Le communicant balaie d’un revers de main les critiques des membres du personnel, qui assurent notamment être parfois en infériorité numérique face aux détenus. «Les effectifs en personnel de l’EDM sont conformes au taux d’encadrement défini dans les exigences de l’Office fédéral de la Justice. La prise en charge de mineurs et de jeunes adultes aux profils par définition compliqués, avec des parcours de vie accidentés et souvent en rupture avec l’autorité, implique un engagement sans faille de nos collaborateurs, ce qui est le cas au quotidien et nous les remercions pour cela.»

Concernant les horaires irréguliers, notre interlocuteur affirme «qu’ils font l’objet de directives strictes, respectueuses du temps de repos nécessaire entre deux prises de fonction». Il rebondit: «L’établissement a récemment revu les horaires de ses collaborateurs dans le cadre d’un processus participatif avec ces derniers. Les horaires actuels ont été soutenus par une très grande majorité des collaborateurs. Enfin, si l’un de nos collaborateurs subit une agression dans le cadre de son activité professionnelle, le Service a la possibilité d’accompagner le collaborateur dans un processus de dépôt de plainte.»

Pas d’audit envisagé

Le SPEN répond encore à une dernière critique de taille. «L’établissement, après avoir entendu la personne détenue impliquée, peut prononcer une sanction disciplinaire au sens du Règlement disciplinaire pour détenus mineurs. Il convient de préciser que l’utilisation des arrêts disciplinaires — sanction la plus sévère — est régie par des normes très strictes, notamment sur le plan des normes internationales. Il va de soi que nous faisons preuve de toute la vigilance requise dans ce contexte.»

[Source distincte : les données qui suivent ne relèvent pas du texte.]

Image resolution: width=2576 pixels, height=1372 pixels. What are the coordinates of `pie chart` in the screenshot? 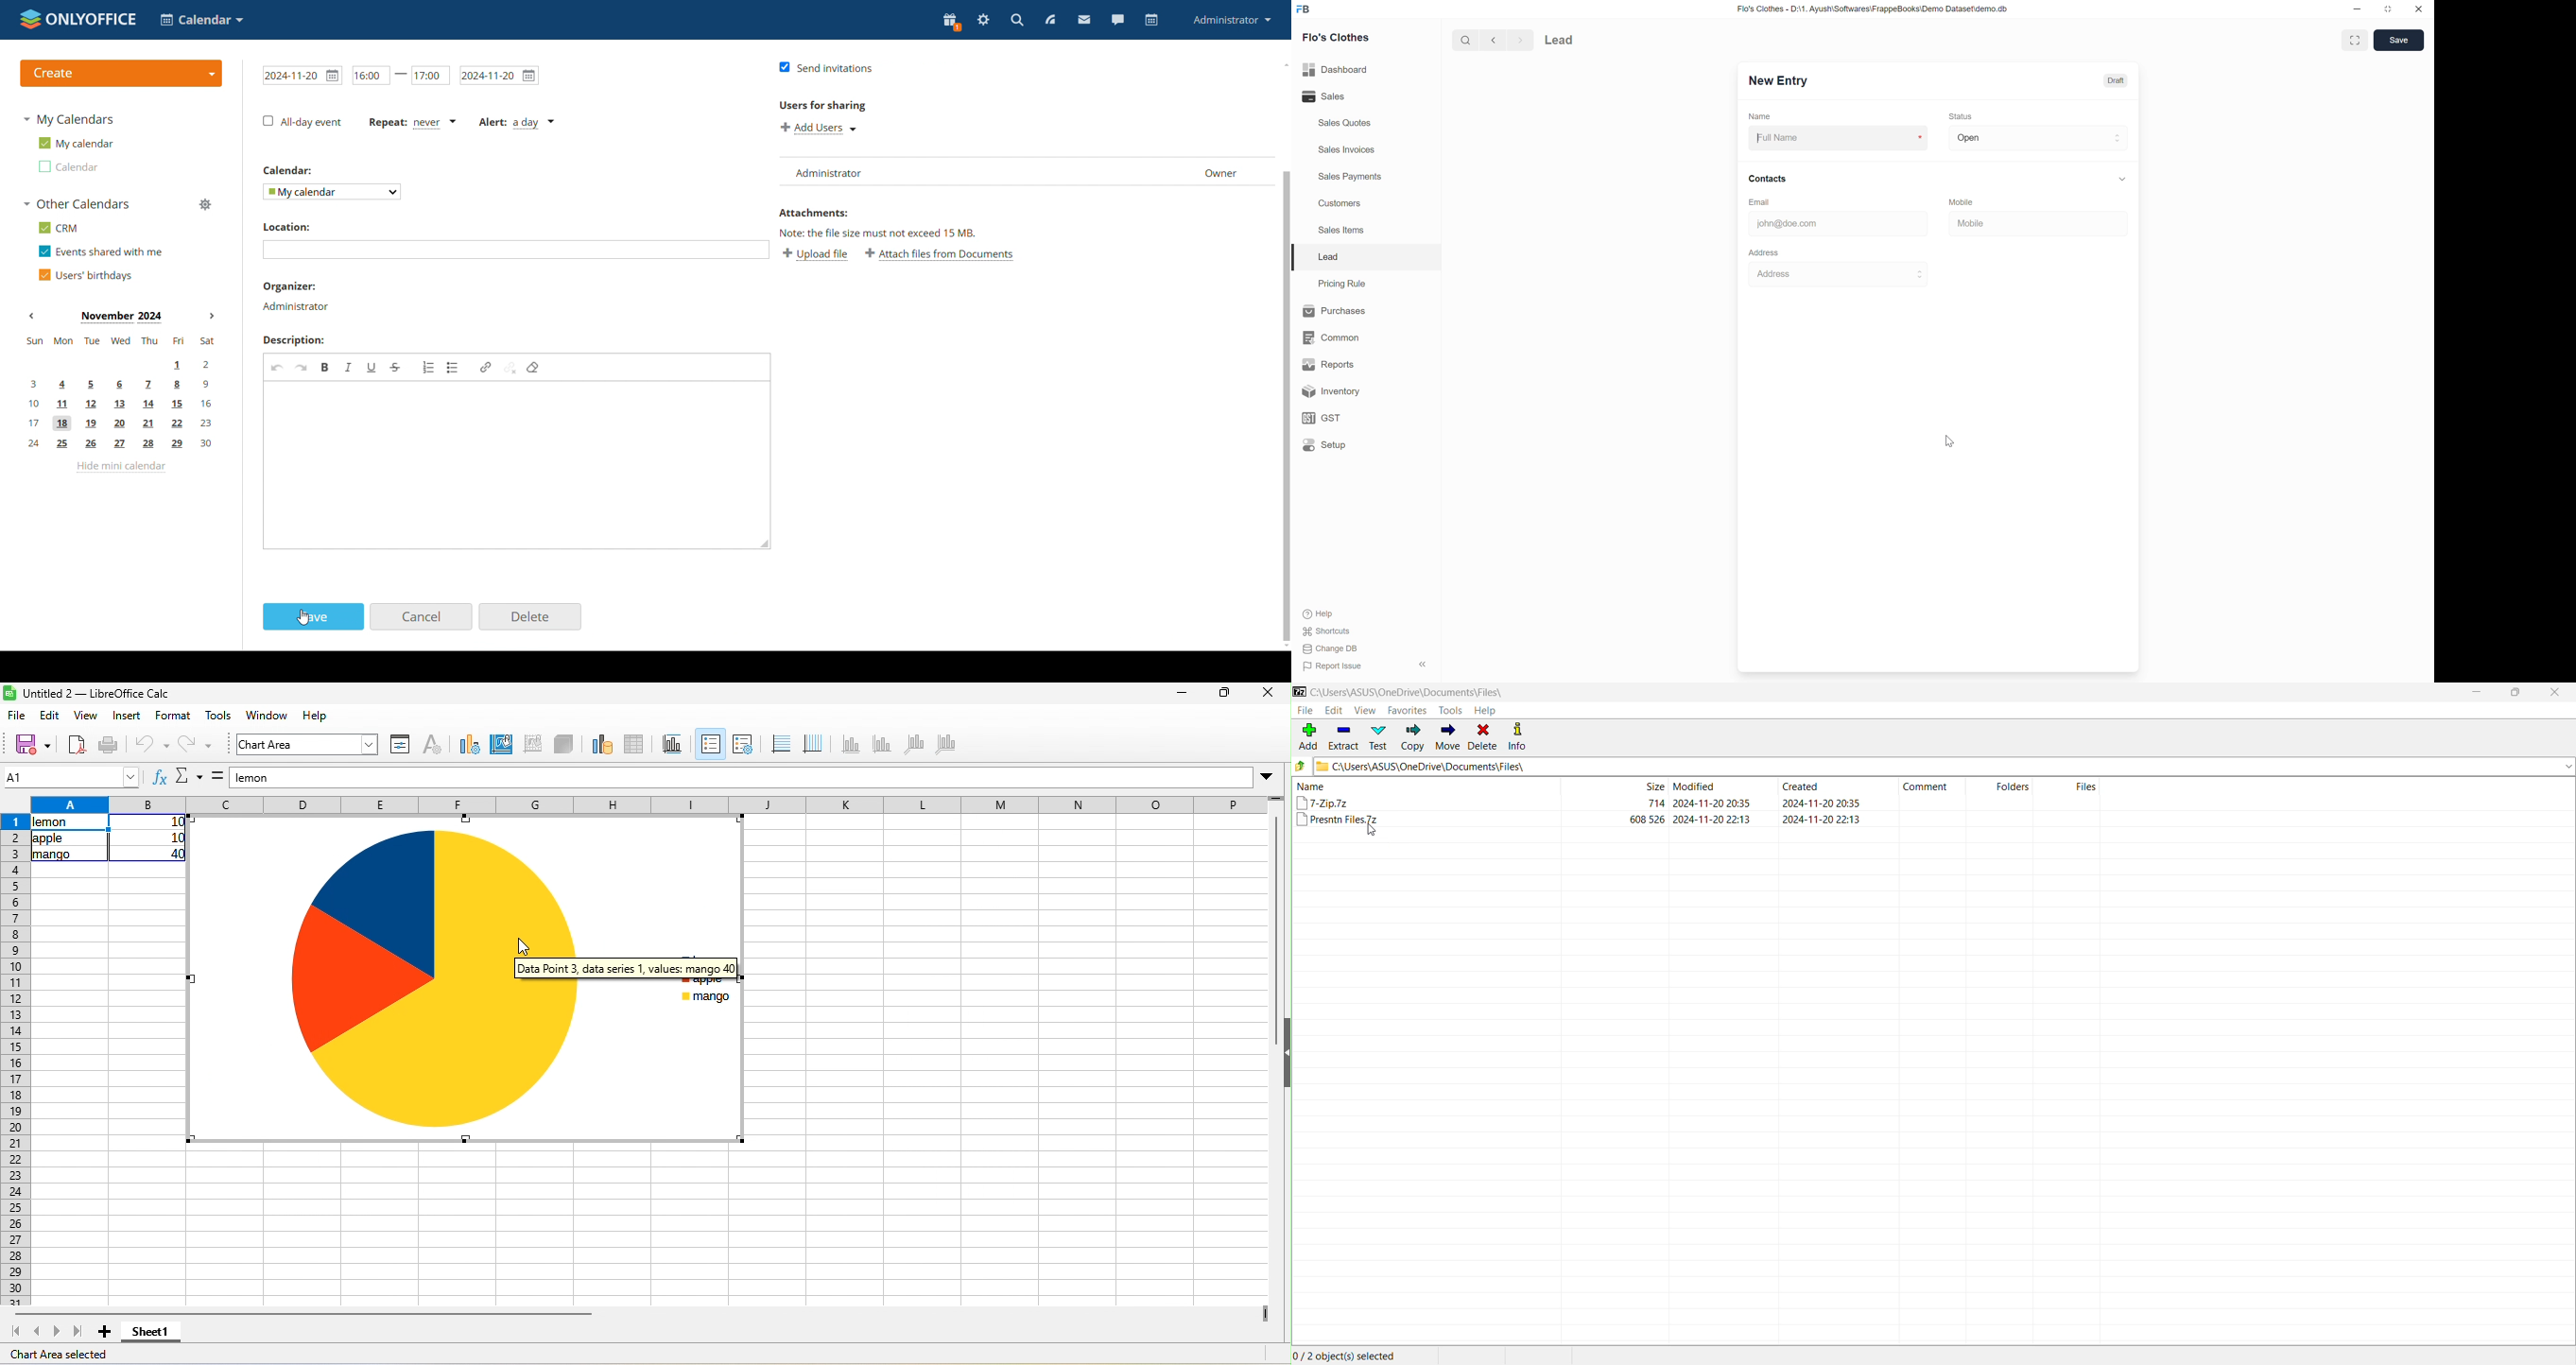 It's located at (430, 981).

Sans réelle surprise, l’appel à l’aide des témoins qui demandent un audit externe ne sera pas entendu: «Sur la base des informations en possession de la Direction de service à ce jour, cette solution n’est pour l’heure pas privilégiée.» Ce camouflet mettra-t-il le feu aux poudres au sein de l’établissement pénitentiaire de Palézieux?